His potions essay saw fit to drive him back to the quiet stacks, though. Books were strewn around him, his hair was tousled, and he had ink stains on his fingers and cheeks. Harry's head was in his hands in despair when she arrived. He jerked when she sat down beside him this time, rather than across from him, and he just stared at her as she calmly took his quill and parchment from him. She smiled softly at him, and quietly began to explain just why powdered bicorn horn and crushed lemon balm could not be used together in a potion. This was the first time she had talked during these meetings; so Harry talked back.

Soon, they began meeting outside the library; she would find him when he went for walks around the lake, when he ate lunch outside alone, or when he went to the Quidditch pitch just to fly and enjoy the cool winter air and bright sun. It took a while, but soon they were talking like they had always been friends. It started with discussing homework, then school, friends, teachers, Christmas hols, summers at home, politics and the war. She wasn't anything like he had expected; quieter than he had thought, less hostile than he remembered, less the simpering follower.

Christmas hols arrived, and Harry stayed at Hogwarts as usual while she went home. They exchanged a couple letters, but it was when she arrived in the library their first week back, all large smiles and stories about her holiday that Harry realized how much he had missed her stories, her wit, her intelligence, how much he had missed her. It took four more library visits, three flights around the Quidditch pitch, two walks around the lake, and one snowball fight before he kissed her, her cheeks red from the cold, her eyes sparkling with laughter and snow in her hair.

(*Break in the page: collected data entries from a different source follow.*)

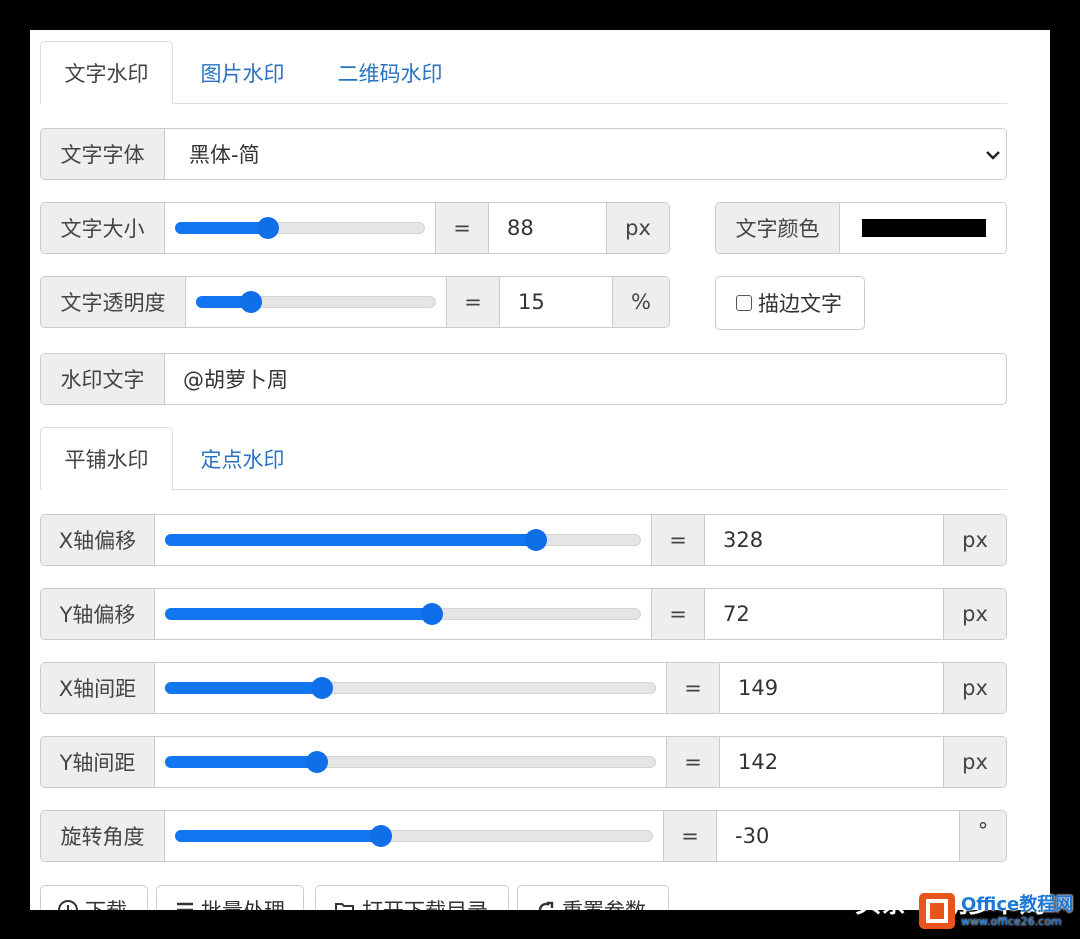 This screenshot has width=1080, height=939. What do you see at coordinates (344, 906) in the screenshot?
I see `folder-open-icon` at bounding box center [344, 906].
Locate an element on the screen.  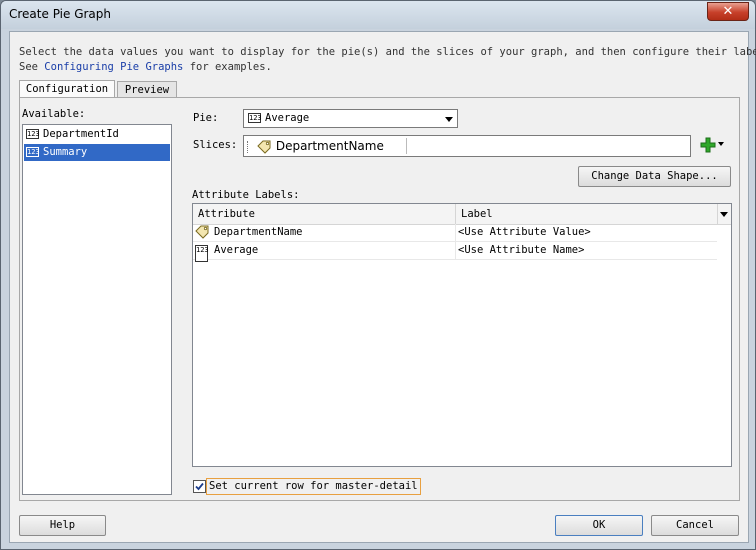
cancel-button: Cancel is located at coordinates (695, 526).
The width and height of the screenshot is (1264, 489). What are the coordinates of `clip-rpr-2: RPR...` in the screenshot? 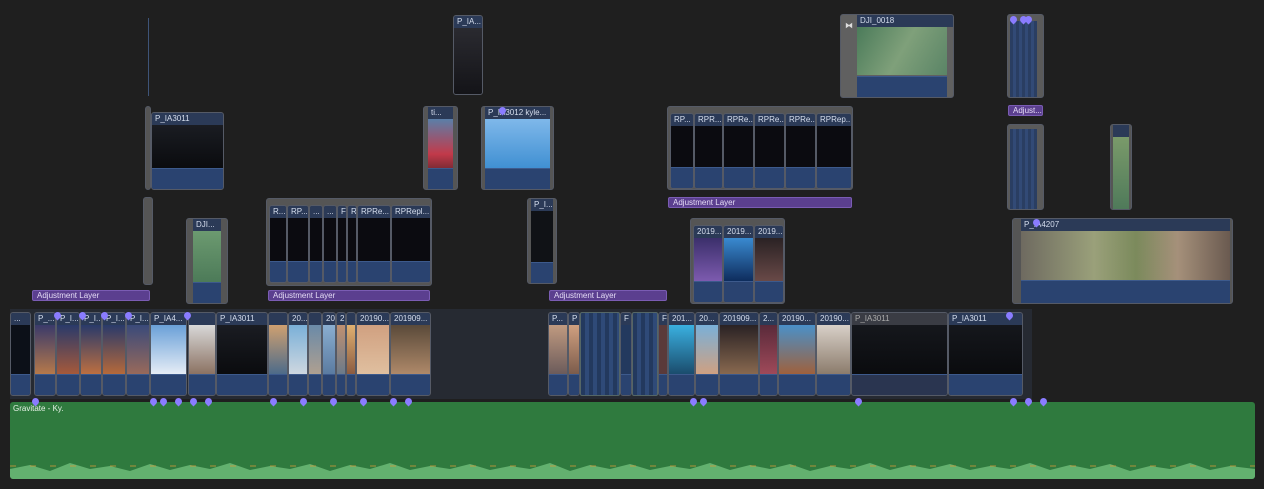 It's located at (708, 151).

She looked stunned for a moment before she smiled, threw her arms around his neck and kissed him back.

It took a month for Ron to talk to him again after Harry told him he was going out with a Slytherin, a month and a half before Malfoy stopped threatening her, pleading with her about how she could choose Potter, of all people, over him, and two months before everyone realized just how serious Harry was about this, how serious he was about her.

By May, they were both surrounded by friends. They sat cuddled on a couch in Gryffindor, talking and laughing, they played chess in Slytherin, talking politics and slowly, so slowly, changing prejudices. They loved it all. But every so often they could both be found sitting at a table in a back corner of the library, across from each other and focussed on homework, not speaking, but content with each other and with the quiet that reminded Harry, that when Pansy had sat down across from him that day in September and he didn't leave, that he had made the right choice in staying after all.